• _Problem requirements_
Rewrite every line from the start of the records through the line containing "2 [button] (72, 107)", both included, keeping the requests as they are. Multiply each coordinate in the answers by 2.45 and round to whole numbers, with halves rounding up.

= = = = =

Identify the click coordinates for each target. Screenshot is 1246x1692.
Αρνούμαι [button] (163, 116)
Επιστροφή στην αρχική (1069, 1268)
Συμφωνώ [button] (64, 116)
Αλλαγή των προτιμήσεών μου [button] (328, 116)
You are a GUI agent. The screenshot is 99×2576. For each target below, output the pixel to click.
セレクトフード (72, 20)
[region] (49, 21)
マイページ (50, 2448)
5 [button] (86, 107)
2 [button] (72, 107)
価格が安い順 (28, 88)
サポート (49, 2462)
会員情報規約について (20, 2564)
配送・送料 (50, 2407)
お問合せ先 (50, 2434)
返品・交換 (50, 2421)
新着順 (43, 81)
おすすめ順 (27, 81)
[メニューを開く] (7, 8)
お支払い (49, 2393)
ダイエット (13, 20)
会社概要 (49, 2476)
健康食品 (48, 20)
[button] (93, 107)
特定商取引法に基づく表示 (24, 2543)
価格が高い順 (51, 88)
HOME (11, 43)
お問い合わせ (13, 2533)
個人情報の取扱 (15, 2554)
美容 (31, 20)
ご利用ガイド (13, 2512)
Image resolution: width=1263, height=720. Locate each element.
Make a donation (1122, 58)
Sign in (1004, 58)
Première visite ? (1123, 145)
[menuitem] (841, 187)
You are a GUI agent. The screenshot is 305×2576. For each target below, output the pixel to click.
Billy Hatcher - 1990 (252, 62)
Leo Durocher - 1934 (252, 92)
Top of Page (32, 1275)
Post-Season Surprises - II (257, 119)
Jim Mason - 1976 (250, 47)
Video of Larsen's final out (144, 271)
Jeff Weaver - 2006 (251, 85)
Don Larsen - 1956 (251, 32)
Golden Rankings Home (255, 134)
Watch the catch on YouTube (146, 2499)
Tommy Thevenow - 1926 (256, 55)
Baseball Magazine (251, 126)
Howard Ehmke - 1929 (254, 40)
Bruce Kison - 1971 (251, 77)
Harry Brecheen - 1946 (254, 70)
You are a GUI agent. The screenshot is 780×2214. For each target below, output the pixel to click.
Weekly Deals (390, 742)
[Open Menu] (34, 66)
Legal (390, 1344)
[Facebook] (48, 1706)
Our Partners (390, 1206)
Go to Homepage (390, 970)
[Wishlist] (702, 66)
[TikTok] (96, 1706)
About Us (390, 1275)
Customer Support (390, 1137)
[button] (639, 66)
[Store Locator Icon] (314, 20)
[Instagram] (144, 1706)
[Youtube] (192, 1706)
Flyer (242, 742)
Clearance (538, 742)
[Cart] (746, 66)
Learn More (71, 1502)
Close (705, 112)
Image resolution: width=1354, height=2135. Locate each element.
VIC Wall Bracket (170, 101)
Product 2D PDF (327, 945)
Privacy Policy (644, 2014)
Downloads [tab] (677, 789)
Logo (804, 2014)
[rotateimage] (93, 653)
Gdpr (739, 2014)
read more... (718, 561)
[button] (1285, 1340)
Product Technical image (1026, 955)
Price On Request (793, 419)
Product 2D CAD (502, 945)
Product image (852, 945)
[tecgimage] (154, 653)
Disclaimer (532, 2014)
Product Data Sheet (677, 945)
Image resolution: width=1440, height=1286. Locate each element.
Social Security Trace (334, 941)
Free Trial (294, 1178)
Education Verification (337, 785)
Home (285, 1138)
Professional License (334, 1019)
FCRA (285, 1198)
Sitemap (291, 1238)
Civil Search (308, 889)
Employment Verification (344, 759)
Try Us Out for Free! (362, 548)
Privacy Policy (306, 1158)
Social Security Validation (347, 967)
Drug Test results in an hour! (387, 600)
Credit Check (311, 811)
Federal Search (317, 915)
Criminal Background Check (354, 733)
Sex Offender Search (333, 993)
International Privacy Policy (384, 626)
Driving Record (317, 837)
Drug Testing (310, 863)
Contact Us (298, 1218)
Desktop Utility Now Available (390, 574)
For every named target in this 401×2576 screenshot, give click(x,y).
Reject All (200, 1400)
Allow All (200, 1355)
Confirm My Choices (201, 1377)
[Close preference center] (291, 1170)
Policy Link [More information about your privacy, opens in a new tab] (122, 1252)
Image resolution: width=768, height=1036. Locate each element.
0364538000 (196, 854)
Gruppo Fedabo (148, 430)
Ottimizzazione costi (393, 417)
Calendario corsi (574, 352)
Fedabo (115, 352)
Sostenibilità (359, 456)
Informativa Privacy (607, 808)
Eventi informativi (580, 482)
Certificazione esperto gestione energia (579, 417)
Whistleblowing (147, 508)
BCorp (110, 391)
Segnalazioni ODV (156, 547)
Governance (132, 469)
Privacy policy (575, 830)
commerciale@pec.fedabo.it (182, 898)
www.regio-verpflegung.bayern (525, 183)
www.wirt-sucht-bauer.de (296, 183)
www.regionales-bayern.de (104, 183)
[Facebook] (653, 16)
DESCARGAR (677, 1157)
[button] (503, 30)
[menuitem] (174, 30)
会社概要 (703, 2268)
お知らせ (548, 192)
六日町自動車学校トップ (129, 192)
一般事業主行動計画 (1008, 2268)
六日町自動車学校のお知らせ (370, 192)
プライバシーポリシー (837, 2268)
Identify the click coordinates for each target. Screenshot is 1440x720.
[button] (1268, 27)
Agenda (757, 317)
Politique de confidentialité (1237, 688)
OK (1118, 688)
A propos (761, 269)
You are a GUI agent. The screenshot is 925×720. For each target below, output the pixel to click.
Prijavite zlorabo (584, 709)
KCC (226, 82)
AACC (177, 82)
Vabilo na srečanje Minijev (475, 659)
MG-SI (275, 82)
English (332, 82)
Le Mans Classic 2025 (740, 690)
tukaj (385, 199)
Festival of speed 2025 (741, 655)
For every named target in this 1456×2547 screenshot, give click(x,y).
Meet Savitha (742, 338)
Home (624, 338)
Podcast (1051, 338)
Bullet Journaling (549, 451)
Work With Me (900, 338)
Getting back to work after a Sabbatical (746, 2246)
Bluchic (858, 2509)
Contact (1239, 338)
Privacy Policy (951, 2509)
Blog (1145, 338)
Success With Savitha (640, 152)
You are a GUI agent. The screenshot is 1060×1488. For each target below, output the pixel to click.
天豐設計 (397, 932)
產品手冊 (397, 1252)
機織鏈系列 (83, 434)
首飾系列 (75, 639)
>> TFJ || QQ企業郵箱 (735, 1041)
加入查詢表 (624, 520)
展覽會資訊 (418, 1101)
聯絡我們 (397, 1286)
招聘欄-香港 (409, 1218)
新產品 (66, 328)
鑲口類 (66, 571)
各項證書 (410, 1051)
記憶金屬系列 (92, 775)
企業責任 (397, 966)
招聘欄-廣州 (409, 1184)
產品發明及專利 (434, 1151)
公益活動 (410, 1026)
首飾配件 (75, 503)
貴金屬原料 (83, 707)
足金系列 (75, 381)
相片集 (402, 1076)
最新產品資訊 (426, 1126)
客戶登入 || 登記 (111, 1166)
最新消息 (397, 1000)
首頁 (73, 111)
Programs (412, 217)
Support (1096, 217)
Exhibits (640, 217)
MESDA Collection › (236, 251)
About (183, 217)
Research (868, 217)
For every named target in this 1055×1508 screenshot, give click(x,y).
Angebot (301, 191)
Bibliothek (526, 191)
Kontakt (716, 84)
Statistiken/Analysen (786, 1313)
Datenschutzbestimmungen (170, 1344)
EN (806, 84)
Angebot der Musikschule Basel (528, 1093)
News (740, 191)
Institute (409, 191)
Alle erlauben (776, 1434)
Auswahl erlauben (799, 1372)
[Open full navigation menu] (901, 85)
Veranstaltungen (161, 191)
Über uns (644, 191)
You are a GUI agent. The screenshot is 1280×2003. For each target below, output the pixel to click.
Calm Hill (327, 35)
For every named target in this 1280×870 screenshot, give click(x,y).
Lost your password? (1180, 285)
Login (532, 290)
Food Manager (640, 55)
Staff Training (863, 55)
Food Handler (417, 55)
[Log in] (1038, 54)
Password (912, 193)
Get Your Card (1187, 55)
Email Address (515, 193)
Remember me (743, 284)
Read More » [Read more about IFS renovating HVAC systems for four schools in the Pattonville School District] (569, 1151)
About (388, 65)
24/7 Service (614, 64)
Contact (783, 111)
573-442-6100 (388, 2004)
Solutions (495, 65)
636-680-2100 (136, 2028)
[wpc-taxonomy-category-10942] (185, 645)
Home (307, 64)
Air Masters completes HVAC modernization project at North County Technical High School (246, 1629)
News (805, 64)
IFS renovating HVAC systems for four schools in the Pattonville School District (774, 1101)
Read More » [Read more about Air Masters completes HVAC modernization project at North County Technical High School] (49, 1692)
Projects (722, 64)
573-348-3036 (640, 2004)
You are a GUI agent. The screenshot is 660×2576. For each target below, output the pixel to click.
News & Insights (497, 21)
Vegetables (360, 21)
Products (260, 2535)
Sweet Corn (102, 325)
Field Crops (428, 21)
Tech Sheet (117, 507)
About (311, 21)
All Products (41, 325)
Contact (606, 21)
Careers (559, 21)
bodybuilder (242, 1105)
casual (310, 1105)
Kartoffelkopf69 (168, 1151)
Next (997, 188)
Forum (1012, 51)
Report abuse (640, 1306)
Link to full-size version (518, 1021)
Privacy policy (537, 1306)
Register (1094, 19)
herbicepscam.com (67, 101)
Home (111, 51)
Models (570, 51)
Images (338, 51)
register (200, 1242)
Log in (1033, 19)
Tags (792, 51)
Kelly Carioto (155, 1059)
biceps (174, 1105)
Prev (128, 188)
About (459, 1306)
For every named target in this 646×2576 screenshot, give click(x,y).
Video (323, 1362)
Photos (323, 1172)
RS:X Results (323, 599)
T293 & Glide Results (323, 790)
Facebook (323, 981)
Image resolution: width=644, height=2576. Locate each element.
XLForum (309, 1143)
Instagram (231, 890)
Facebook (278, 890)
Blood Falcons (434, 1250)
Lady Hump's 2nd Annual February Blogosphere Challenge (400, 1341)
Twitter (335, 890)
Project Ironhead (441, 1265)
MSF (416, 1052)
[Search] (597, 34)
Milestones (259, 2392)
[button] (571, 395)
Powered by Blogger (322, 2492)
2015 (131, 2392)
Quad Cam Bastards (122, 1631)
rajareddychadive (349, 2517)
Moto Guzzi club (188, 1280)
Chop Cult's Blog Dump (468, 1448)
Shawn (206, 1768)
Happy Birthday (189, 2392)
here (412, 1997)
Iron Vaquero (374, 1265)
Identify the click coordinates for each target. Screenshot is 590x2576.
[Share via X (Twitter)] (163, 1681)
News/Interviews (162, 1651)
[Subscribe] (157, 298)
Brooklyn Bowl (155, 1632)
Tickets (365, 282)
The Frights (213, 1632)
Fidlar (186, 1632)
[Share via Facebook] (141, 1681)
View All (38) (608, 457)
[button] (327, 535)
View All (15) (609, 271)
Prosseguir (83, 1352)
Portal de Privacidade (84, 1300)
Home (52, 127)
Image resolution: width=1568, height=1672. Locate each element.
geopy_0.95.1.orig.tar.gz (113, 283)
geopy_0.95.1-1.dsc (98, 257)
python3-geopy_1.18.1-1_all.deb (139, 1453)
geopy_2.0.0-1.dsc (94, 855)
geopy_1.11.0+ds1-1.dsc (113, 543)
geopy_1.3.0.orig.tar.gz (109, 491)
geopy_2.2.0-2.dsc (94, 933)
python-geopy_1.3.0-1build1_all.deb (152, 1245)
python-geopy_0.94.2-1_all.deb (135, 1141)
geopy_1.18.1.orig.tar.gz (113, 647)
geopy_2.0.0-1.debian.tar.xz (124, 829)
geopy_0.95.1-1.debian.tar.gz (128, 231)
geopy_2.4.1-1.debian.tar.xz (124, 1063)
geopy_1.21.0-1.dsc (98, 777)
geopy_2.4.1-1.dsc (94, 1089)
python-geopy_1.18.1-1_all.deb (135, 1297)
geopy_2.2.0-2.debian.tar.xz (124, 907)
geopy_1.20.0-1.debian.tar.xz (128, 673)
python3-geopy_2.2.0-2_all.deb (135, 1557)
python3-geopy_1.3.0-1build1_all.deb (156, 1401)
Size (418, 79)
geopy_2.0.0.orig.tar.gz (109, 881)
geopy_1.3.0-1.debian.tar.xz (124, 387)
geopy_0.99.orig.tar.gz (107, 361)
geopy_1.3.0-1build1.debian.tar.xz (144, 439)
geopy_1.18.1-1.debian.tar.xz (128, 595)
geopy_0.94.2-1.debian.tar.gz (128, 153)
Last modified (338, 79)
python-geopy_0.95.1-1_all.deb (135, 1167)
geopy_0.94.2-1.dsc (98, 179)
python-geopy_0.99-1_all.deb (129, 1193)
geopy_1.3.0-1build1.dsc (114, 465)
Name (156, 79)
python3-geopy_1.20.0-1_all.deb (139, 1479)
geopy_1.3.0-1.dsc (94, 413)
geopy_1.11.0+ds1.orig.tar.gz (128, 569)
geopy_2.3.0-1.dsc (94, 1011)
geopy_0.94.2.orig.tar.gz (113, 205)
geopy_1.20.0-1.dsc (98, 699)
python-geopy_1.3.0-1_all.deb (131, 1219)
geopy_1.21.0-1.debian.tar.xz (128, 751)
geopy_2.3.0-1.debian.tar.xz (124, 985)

= = = = =

• _Solution_
Identify the click coordinates for each target. Screenshot is 1246x1692.
Αρνούμαι [button] (399, 284)
Επιστροφή στην αρχική (2619, 3107)
Συμφωνώ [button] (157, 284)
Αλλαγή των προτιμήσεών μου [button] (804, 284)
You are a GUI agent. The screenshot is 99×2576. For each target below, output the pixel to click.
セレクトフード (176, 49)
[region] (120, 51)
マイページ (123, 5998)
5 [button] (211, 262)
2 [button] (176, 262)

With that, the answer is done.